Von Sylke Kaufhold 29.11.2018, 13:57
Kerstin Franz hat das herzögliche Grab hergerichtet.
Kerstin Franz hat das herzögliche Grab hergerichtet. Thomas Ruttke

Dessau - Erika blüht, das Holzkreuz steht gerade und ist nicht mehr von Unkraut überwuchert: Das Grab der herzoglichen Familie von Anhalt auf dem Friedhof in Ziebigk wurde hergerichtet.

Kerstin Franz war der gute Geist. Die Dessauerin hatte den MZ-Beitrag „Teure Tote“ gelesen, in dem dargestellt wurde, dass die herzogliche Familie, die 1958 in einer Grabstätte beigesetzt wurde, bis heute keinen Grabstein hat.

„Ich wusste das bis dahin nicht und war fassungslos, als ich das las“, erzählt die engagierte Dessauerin, die sich intensiv mit der Geschichte der fürstlichen Familie beschäftigt. Solch ein Umgang mit den Begründern Anhalts hält Kerstin Franz für respektlos. „Wir haben den von Anhalts das Gartenreich und damit unseren Unesco-Welterbetitel zu verdanken.“

Das „traurige Kreuz“, freigeschnitten, Unkraut entfernt und sauber gemacht

Das abgebildete Foto der Grabstätte hat Kerstin Franz schließlich zu einem schnellen Entschluss gebracht. „Ich habe ein paar Sachen zusammengepackt und bin hin.“ Es sei der Samstag vor Totensonntag gewesen und sie habe der Ruhestätte zu diesem Tag „ein bisschen Würde zurückgeben“ wollen. „Es war mir eine Herzensangelegenheit“, sagt sie.

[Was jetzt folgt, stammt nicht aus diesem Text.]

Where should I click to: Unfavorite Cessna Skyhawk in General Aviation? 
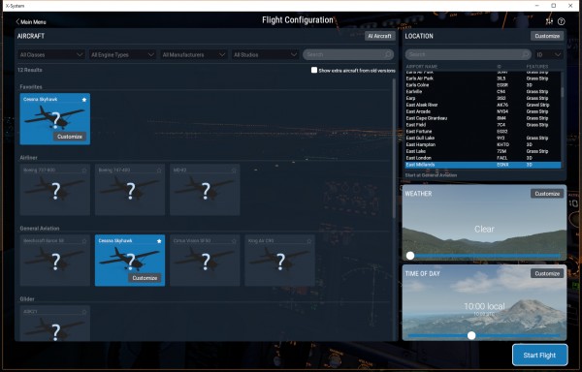click(159, 241)
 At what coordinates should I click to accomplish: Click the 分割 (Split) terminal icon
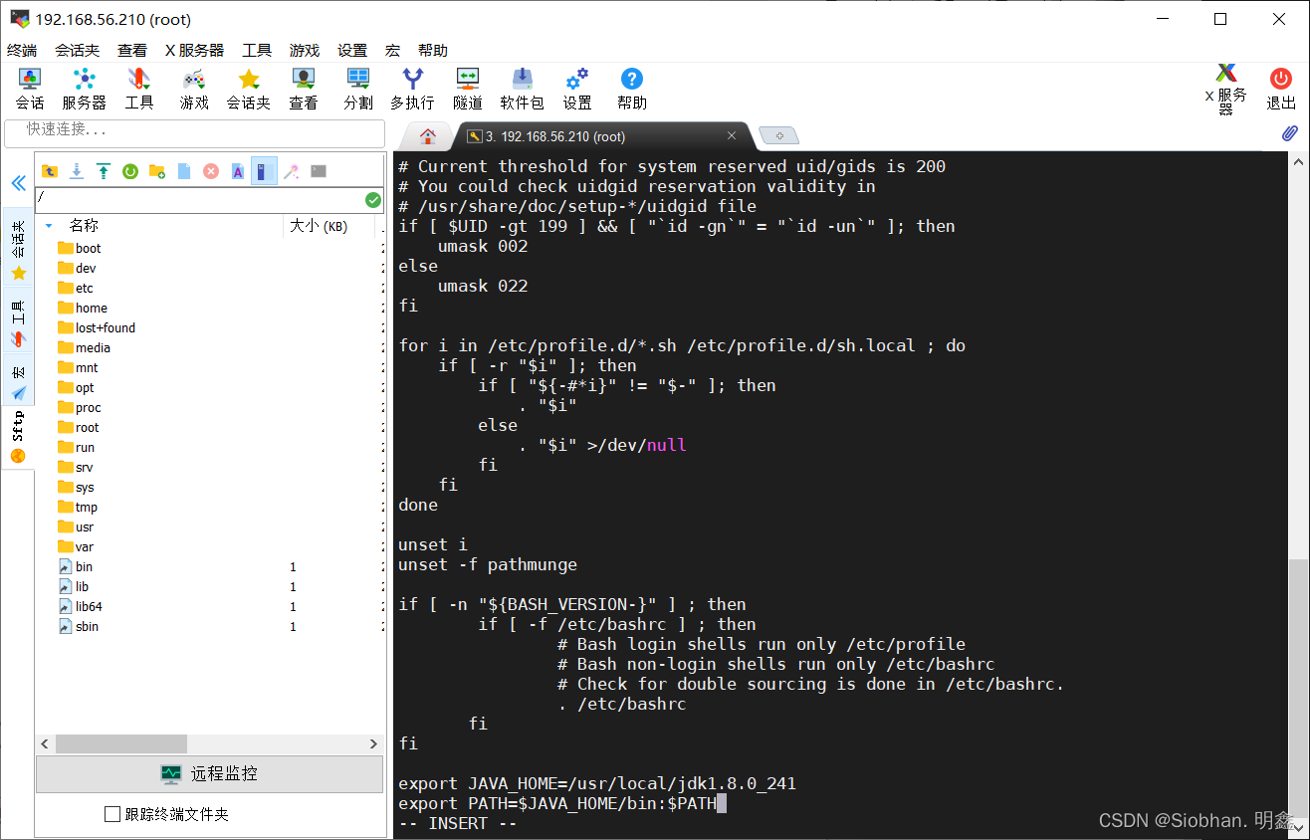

So sehr viel habe sie gar nicht gemacht, wehrt sie bescheiden ab. Sie habe das „traurige Kreuz“, freigeschnitten, Unkraut entfernt und sauber gemacht. „Von zu Hause hatte ich ein paar Pflanzen, Erika und Stacheldraht, sowie ein bisschen Tannengrün mitgebracht und damit die Grabstätte gestaltet.“

Am Ende ihres kleinen Arbeitseinsatzes sei es sogar noch eine Gemeinschaftsarbeit geworden, berichtet Kerstin Franz. Ein Herr und eine Dame, die ebenfalls auf dem Friedhof waren, hätten spontan ihre Hilfe angeboten und Tannengrün zum Abdecken des Grabes gebracht. „Sie hatten sich sehr gefreut, dass endlich mal einer was macht an der herzoglichen Ruhestätte.“

Kerstin Franz: „Ich werde auf jeden Fall noch ein bisschen was tun“

Für Kerstin Franz soll es nicht der letzte Einsatz gewesen sein. „Ich werde auf jeden Fall noch ein bisschen was tun“. Die Stadt Dessau-Roßlau entbinde das aber dennoch nicht von ihrer Pflicht, betont sie. „Es muss eine politische Lösung gefunden werden“, findet die Dessauerin, „das kann nicht die letzte Ruhestätte der Fürstenfamilie sein.“

Beigesetzt worden sind die Toten der Herzogsfamilie bis 1936 im Herzoglichen Mausoleum im Friedrichspark. Dieser wurde 1958 in einen Tierpark umgestaltet. Im Zuge dessen wurden die Särge aus dem Untergeschoss des Mausoleums entfernt und die sterblichen Überreste in einem Grab auf dem Ziebigker Friedhof abgelegt.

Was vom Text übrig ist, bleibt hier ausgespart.